À partir de ce moment, l'animal se promène librement dans les rues de la ville et les habitants prennent grand soin de lui. Les gens du coin le nourrissent, l'abreuvent, le gâtent et l'hébergent même la nuit chez eux, dans divers abris. Les touristes sont donc souvent surpris de croiser, au détour de leurs balades dans la vieille ville, un énorme cochon qui, après plus de sept mois d'errance, atteint un poids d'environ 170 kilos. Toute la tradition culmine le jour de la Saint-Antoine, c'est-à-dire le 17 janvier (en pratique, le premier samedi suivant le 17 janvier), lorsque le cochon est remis au gagnant de la tombola annuelle et que les fonds récoltés sont reversés à un projet caritatif choisi. Autrefois, le cochon était remis à la famille la plus pauvre de la ville.

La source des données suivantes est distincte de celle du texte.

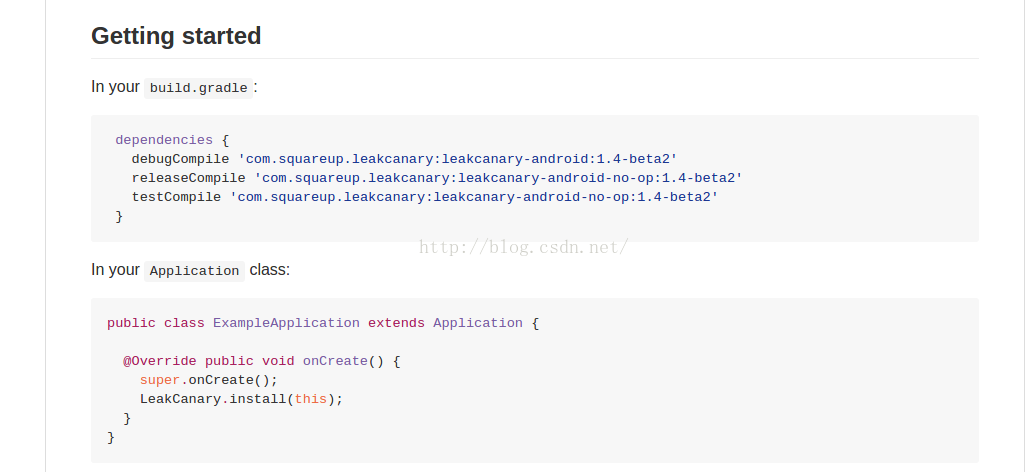This screenshot has height=472, width=1030.
Task: Click the @Override annotation
Action: (160, 361)
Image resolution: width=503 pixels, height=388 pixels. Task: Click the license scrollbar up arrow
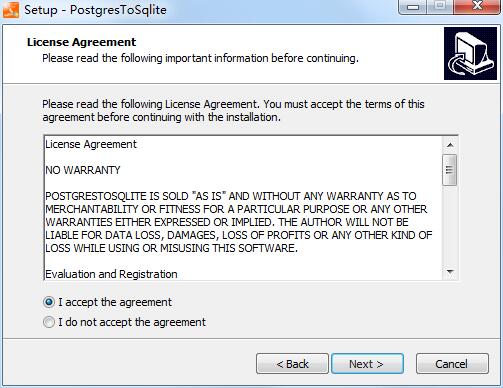click(x=450, y=145)
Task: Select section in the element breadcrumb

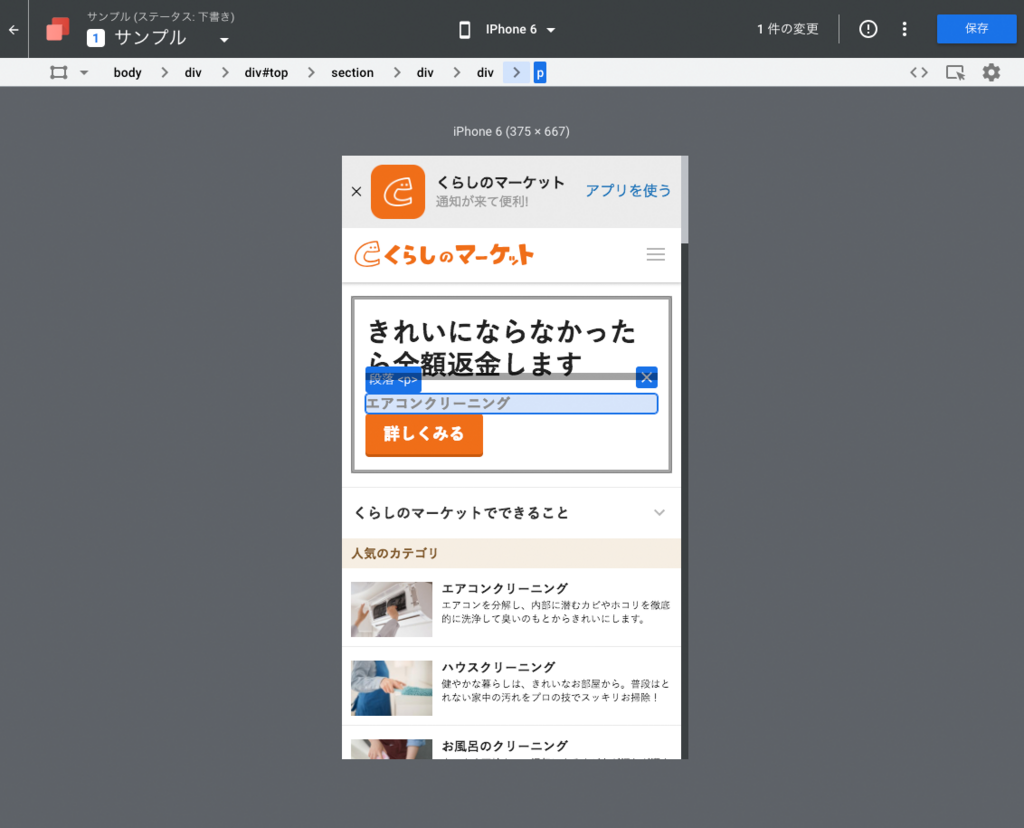Action: pyautogui.click(x=352, y=72)
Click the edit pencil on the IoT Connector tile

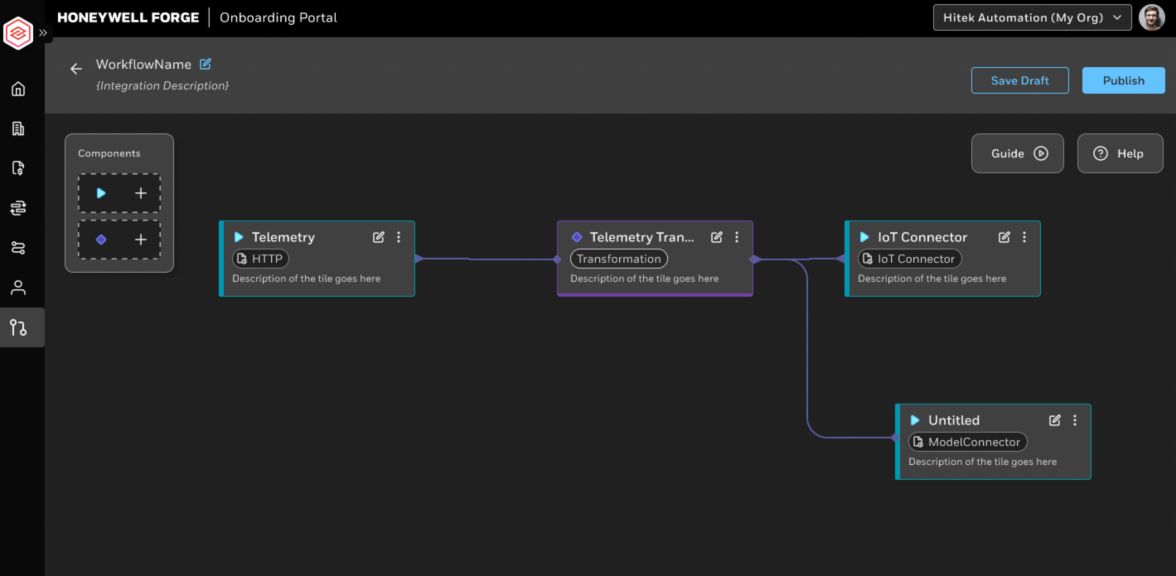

Selon certaines sources, la « Marrano de San Antón » se célèbre depuis le XVIe siècle, lorsque des juifs convertis de La Alberca prouvaient, en engraissant un cochon, leur appartenance au christianisme et se protégeaient ainsi de l'Inquisition. La tradition ne se serait jamais perdue depuis et est si populaire que le cochon a même sa propre statue en pierre sur la place Plaza del Solano Cimero.